> **TASK PROMPT**:
Only the pictures are to be omitted; everything else in the listing must be reproduced exactly.
────────────────
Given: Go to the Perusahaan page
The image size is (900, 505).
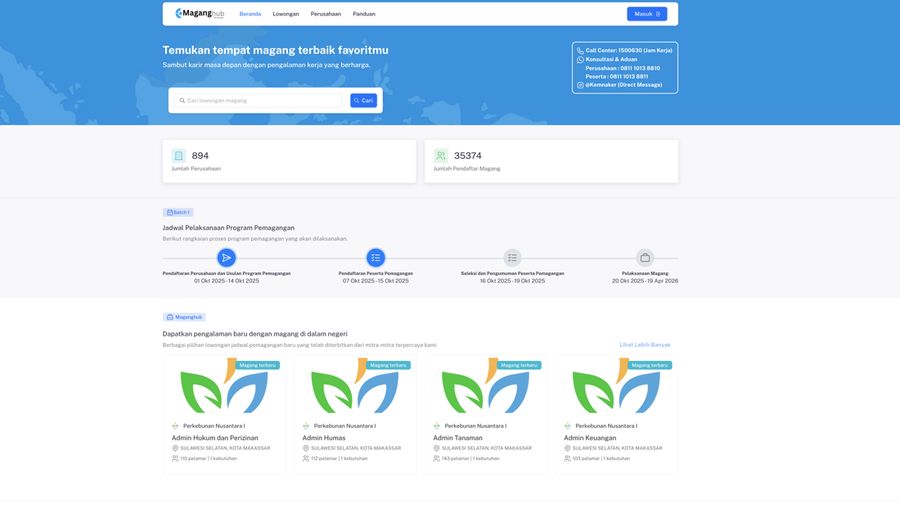Looking at the screenshot, I should [x=326, y=14].
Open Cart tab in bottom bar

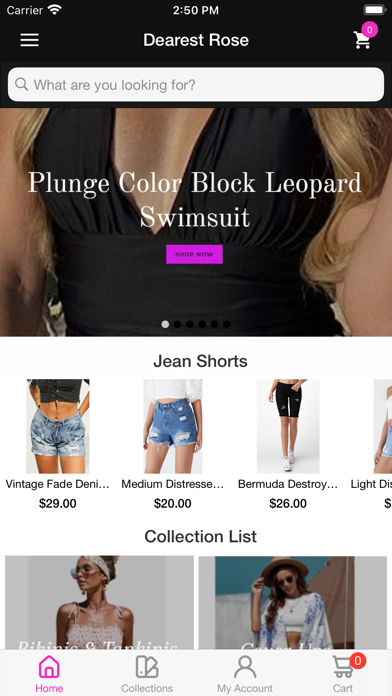pyautogui.click(x=343, y=674)
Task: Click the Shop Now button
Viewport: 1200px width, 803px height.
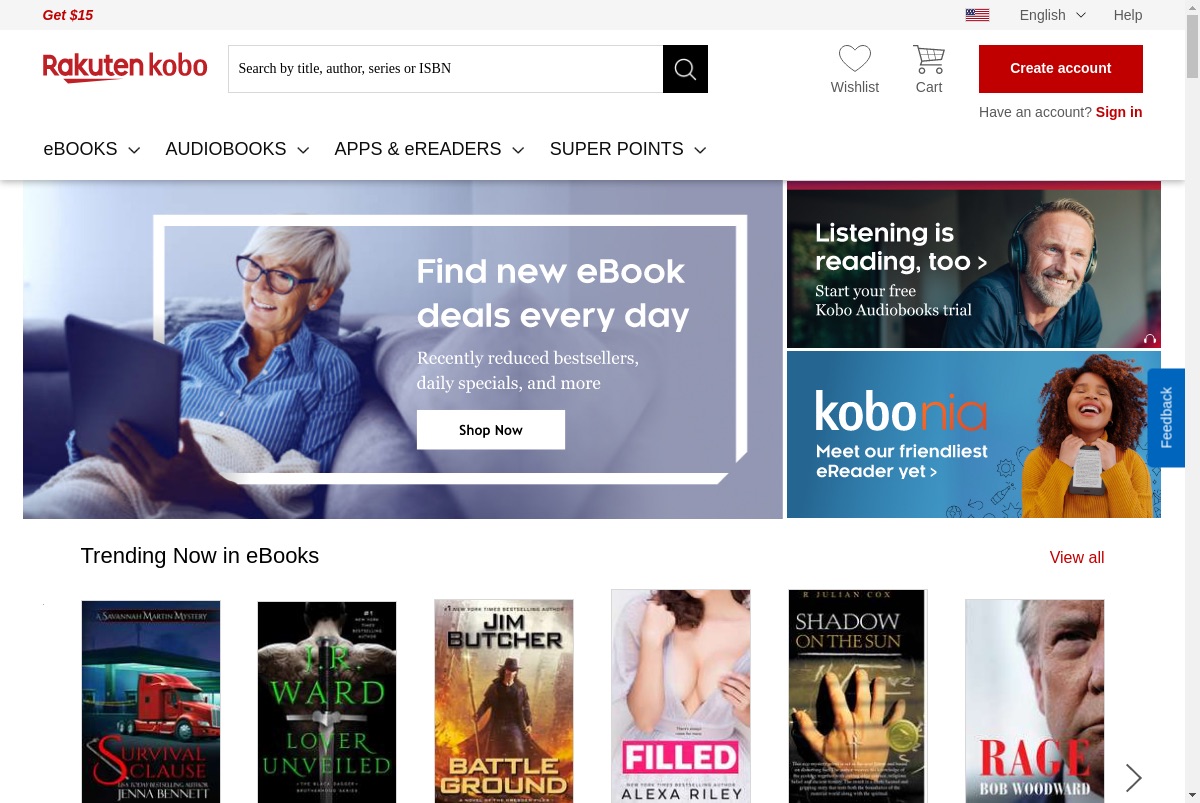Action: tap(491, 430)
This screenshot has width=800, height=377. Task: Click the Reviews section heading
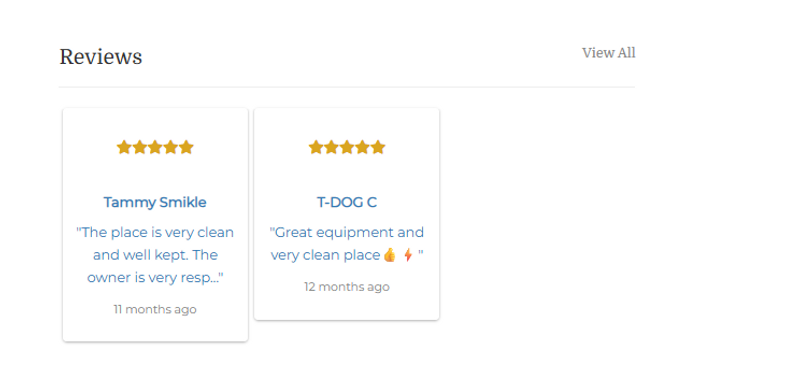point(101,57)
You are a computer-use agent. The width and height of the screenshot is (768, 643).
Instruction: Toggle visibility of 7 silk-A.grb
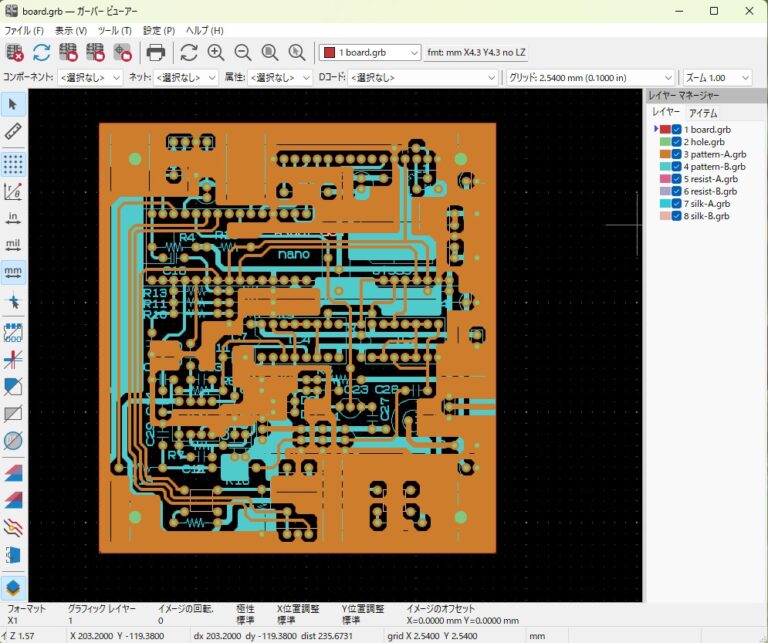point(677,204)
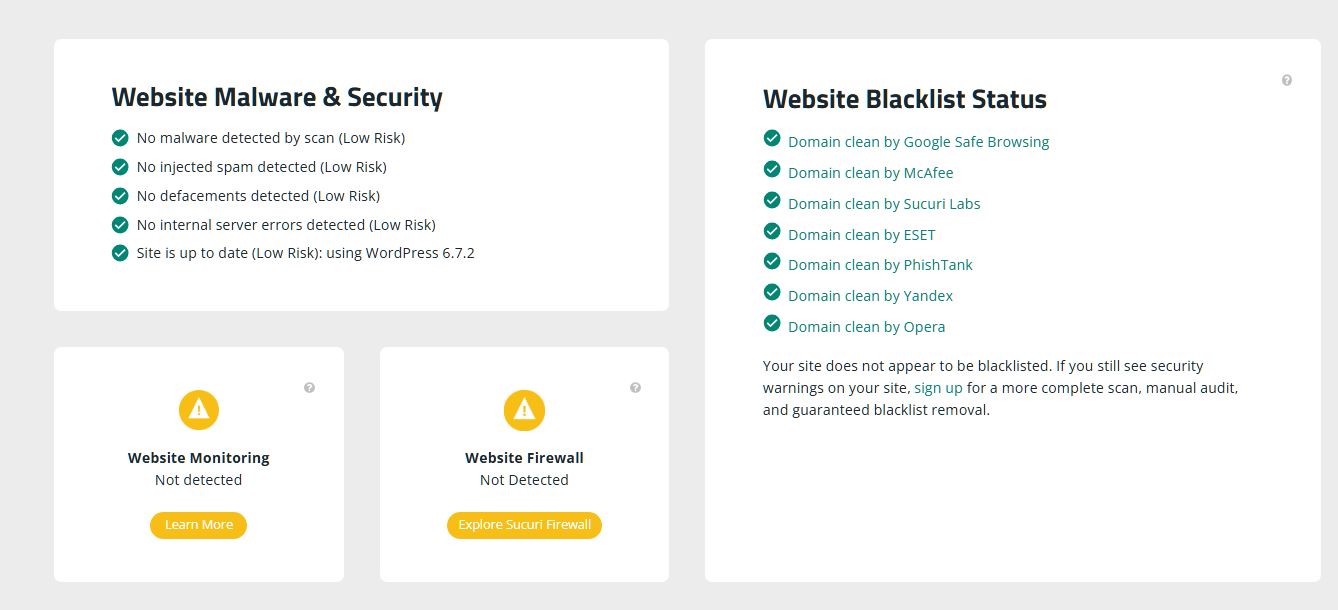Open help icon in Blacklist Status panel
The width and height of the screenshot is (1338, 610).
pyautogui.click(x=1287, y=80)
────────────────
> **TASK OUTPUT**:
Given: Go to the Perusahaan page
The image size is (900, 505).
Looking at the screenshot, I should [x=326, y=14].
Open Cart tab in bottom bar

pyautogui.click(x=343, y=674)
Task: Click the Shop Now button
Viewport: 1200px width, 803px height.
Action: tap(491, 430)
This screenshot has width=800, height=377. Task: Click the Reviews section heading
point(101,57)
You are a computer-use agent. The width and height of the screenshot is (768, 643).
Instruction: Toggle visibility of 7 silk-A.grb
point(677,204)
Open help icon in Blacklist Status panel
The width and height of the screenshot is (1338, 610).
pyautogui.click(x=1287, y=80)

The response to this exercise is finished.